Mais uma vez, caímos na cultura. Caímos mesmo, pois trata-se de uma derrota diária do brasileiro. Aqui, todo e qualquer assunto só ganha relevância sob a ótica emotiva e sentimental. É o que separa “homens de meninos”, é o que separa a maturidade da infância. O efeito colateral da emoção não poderia, em hipótese alguma, superar a razão. Nem mesmo em combates que precisam de agressividade, a emoção deveria tomar o lugar da razão. Ela é um impulso, um algo a mais, ok, mas a emoção descontrolada oferece a derrota iminente.
Os atletas chamam a emoção boa, ordenada, de “coração”. No lugar certo e bem treinada, a emoção é uma ferramenta da razão.
O projeto de um clube de futebol tem como objetivo conquistar campeonatos. Mas isso não é possível quando se troca peças ano após ano. A troca de técnicos é um problema grave no Brasil, mas é um problema quase tão grave na Europa. Técnicos representam convicções. Técnicos solicitam jogadores para colocar as convicções em prática, e esses jogadores assinam longos contratos. Esses mesmos técnicos são demitidos e os jogadores ficam com a necessidade de encaixar-se em um novo projeto. Algo de muito errado vem dando certo no futebol.
De qualquer forma, o único remédio para conter o avanço das grandes vitrines, aqueles times que vencem uma dúzia de vezes seguidas seus campeonatos nacionais, e só perdem para o rival que também venceu outra dúzia de vezes, é a continuidade. O torcedor carrega o combustível do jogo. A emoção que eles depositam é o que alimenta o esporte. No entanto, essa mesma emoção, descontrolada e irresponsável, acusa um bode expiatório de ser o vilão da derrota. Essas acusações juntam-se à imprensa esportiva, que retroalimenta esse elefante desenfreado. Alguns clubes se veem obrigados a demitir alguém para mostrar que algo está sendo feito para evitar as próximas derrotas. Esse é o efeito colateral da emoção que causa mais danos do que qualquer coisa. Romper projetos por conta da opinião pública é um desastre.
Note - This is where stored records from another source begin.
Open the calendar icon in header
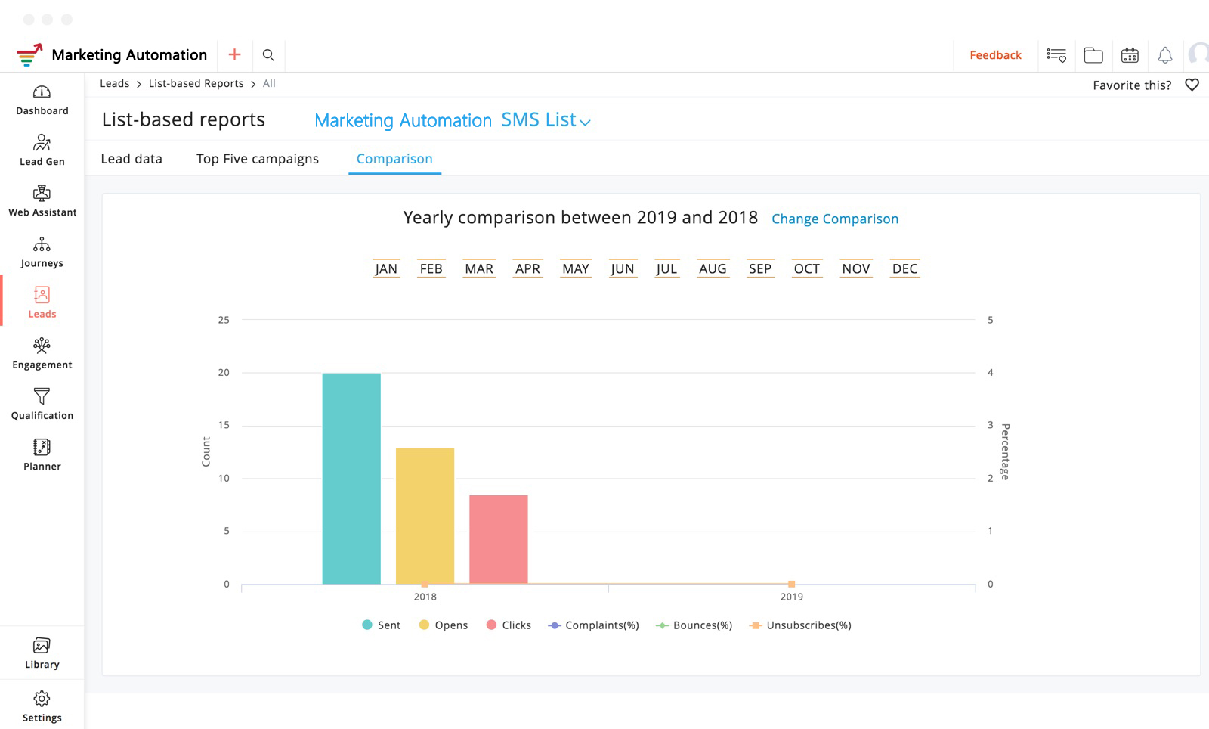pos(1130,55)
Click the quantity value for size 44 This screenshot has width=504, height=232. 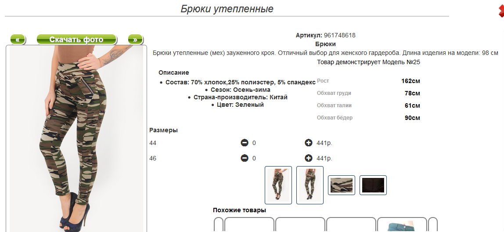point(254,143)
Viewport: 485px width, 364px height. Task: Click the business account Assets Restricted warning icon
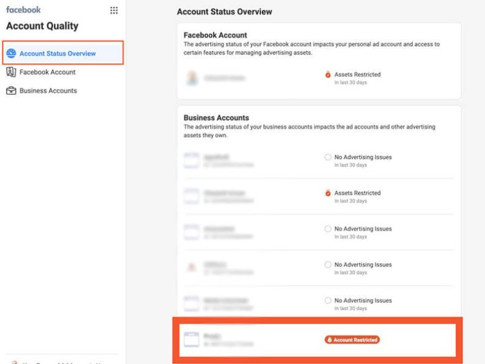coord(328,194)
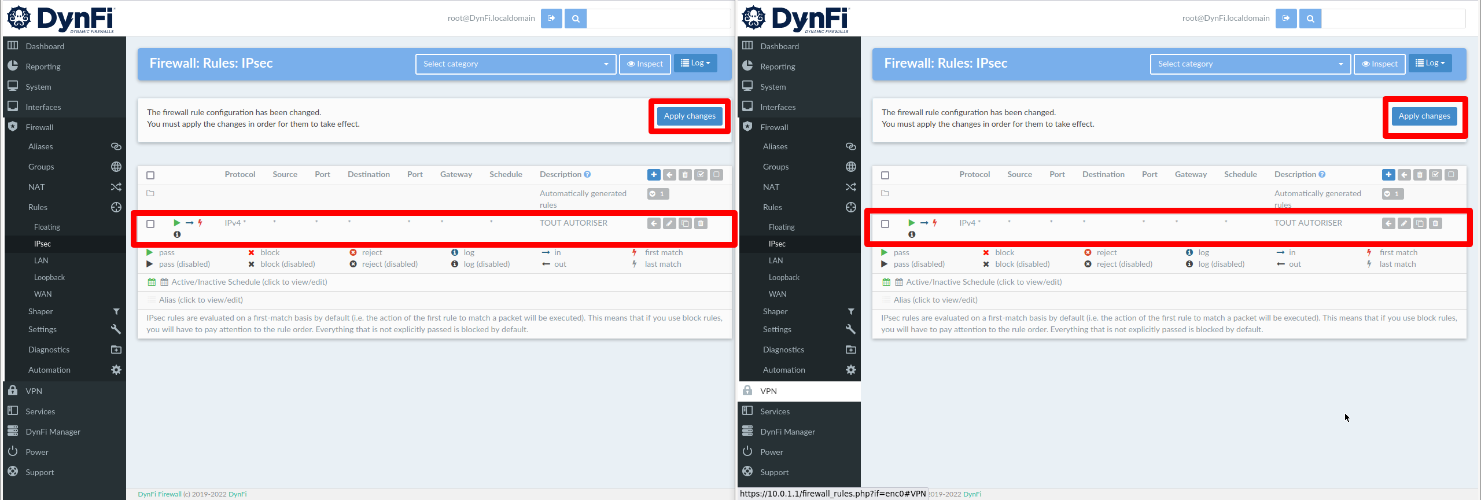Click the search magnifier icon in left window header
Screen dimensions: 1481x500
(x=576, y=19)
Num cenário ideal e hipotético, torcedores compreendem as próprias emoções e não se sentem derrotados quando o time é derrotado. No entanto, o que move montanhas é que, quando o time vence, o torcedor acorda bem, trabalha com entusiasmo e sente os benefícios desse remédio milagroso que é a vitória. Uma pena que esse sentimento seja para apenas um clube em cada campeonato, e os efeitos colaterais são sentidos por todos os outros.